You want the quickest way to return the Cavs to respectability? It’s probably by stopping the other team from putting the ball in the basket. And it’s something that Scott’s team simply wasn’t doing.

Everyone in the Cavs front office knows it. If Dan Gilbert’s statement to the media on Thursday is any indication, the next Cavs coach will be a defensive stickler:

“It has been our strong and stated belief that when our team once again returns to competing at the NBA's highest levels it will be because we have achieved our goals on the defensive side of the court.”

Of course, this isn’t all on Scott. Young teams are highly inconsistent and frequently stumble backwards as often as they stride forward. Compound that with injuries, which relentlessly assailed the Cavs over the past three years, and Scott wasn’t put in the best position to succeed.

But the basketball truism says defense travels with the team. So does a well-orchestrated offense. The backups play the starters in practice every day, so the guys coming off the bench are as grounded in the system as the guys who run onto the floor amid smoke and pyrotechnics during the opening introductions.

Maybe Scott was burned out by coaching the team through loss after loss. Maybe there was friction in the locker room. Maybe Scott’s personality is more tailored for coaching a self-starting veteran team instead of a young team that needs constant maintenance. Whatever the reason, if he had a grand vision for what the Cavs could become, it was never realized. It never really hatched out of the egg, for that matter.

The Cavs now embark on an extremely important offseason. They need to find a coach who can reach this team’s collection of impressionable young players and put them on a path to becoming a well-oiled offensive – and especially defensive – machine.

They need to add more talent, and not all of it straight from the draft. There isn’t much value in making this team even younger. GM Chris Grant probably needs to orchestrate at least one major veteran acquisition this summer.

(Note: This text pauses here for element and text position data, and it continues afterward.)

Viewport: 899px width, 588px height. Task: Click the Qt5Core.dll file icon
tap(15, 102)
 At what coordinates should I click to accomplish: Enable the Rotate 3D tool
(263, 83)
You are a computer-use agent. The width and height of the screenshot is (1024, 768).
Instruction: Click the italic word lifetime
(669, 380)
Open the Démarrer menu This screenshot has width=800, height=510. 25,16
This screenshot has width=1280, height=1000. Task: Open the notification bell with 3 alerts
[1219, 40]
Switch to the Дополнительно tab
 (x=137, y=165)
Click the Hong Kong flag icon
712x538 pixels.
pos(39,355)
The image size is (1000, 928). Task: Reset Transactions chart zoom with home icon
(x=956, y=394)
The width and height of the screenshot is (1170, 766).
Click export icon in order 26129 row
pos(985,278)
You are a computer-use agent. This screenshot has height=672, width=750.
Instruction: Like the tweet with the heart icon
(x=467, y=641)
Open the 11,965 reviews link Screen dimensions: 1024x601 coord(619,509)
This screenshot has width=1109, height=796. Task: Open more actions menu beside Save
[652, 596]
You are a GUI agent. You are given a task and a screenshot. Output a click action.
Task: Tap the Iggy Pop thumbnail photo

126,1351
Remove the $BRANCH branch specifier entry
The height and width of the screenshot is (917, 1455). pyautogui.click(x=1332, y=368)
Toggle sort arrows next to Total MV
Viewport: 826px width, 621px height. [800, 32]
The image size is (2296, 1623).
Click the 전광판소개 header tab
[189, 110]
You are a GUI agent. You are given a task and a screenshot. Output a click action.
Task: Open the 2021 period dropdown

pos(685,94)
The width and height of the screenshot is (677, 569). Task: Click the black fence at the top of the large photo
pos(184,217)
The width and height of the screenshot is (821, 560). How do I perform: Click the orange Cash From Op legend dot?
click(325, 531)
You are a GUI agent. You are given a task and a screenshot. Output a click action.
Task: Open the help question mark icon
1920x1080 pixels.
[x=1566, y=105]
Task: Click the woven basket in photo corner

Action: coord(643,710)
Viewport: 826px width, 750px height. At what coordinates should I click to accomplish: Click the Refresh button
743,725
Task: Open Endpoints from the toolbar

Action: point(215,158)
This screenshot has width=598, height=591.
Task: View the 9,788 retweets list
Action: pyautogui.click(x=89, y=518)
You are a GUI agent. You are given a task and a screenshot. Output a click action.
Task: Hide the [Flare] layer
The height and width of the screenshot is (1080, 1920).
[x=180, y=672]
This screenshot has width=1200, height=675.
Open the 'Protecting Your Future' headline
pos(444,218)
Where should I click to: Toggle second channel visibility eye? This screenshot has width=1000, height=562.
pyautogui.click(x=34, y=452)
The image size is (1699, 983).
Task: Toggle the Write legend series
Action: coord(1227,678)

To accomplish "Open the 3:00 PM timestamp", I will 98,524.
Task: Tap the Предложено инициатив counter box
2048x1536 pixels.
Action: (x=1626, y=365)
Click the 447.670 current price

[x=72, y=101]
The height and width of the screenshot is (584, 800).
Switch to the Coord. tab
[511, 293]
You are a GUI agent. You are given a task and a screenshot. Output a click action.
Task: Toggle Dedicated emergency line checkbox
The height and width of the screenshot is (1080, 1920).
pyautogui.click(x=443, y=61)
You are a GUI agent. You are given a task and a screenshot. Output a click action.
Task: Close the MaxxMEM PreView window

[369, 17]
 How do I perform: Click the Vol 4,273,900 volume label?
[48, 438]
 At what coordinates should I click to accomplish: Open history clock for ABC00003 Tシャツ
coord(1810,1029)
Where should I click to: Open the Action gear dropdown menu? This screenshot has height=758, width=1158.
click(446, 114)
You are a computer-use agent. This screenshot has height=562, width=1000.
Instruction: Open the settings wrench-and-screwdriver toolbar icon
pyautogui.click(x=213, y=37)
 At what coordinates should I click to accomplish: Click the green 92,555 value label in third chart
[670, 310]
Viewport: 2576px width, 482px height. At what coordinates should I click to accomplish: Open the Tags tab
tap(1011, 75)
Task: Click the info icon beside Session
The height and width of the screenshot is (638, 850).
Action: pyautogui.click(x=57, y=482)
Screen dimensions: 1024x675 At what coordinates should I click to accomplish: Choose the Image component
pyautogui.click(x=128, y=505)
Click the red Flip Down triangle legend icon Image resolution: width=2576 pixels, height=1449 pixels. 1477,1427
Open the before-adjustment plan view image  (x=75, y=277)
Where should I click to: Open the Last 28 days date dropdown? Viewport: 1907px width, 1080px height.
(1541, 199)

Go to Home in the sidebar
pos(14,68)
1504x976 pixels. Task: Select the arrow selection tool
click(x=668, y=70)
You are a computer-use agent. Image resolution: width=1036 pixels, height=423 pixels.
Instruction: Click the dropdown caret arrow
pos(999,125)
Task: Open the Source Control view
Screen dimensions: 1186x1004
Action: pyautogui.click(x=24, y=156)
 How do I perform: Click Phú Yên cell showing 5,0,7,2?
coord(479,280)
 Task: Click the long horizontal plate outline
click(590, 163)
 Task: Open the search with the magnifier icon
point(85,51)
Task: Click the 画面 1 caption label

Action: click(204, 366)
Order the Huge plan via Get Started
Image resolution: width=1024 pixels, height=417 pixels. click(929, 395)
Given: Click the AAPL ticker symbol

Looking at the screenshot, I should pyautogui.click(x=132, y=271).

When the Cavs take the floor with their new coach and their tuned-up roster next fall, they need to be a playoff team from the first game – and a fairly strong playoff team at that. At this stage, after three years of putrid basketball, squeaking in as the eighth seed on the last day of the season doesn’t cut it. The Cavs need to become an above-.500-and-rising team, capable of competing for a middle seed, and maybe even make some noise in the race for homecourt advantage in the first round.

And to do that, they need an identity. Dan and Chris, it’s your move.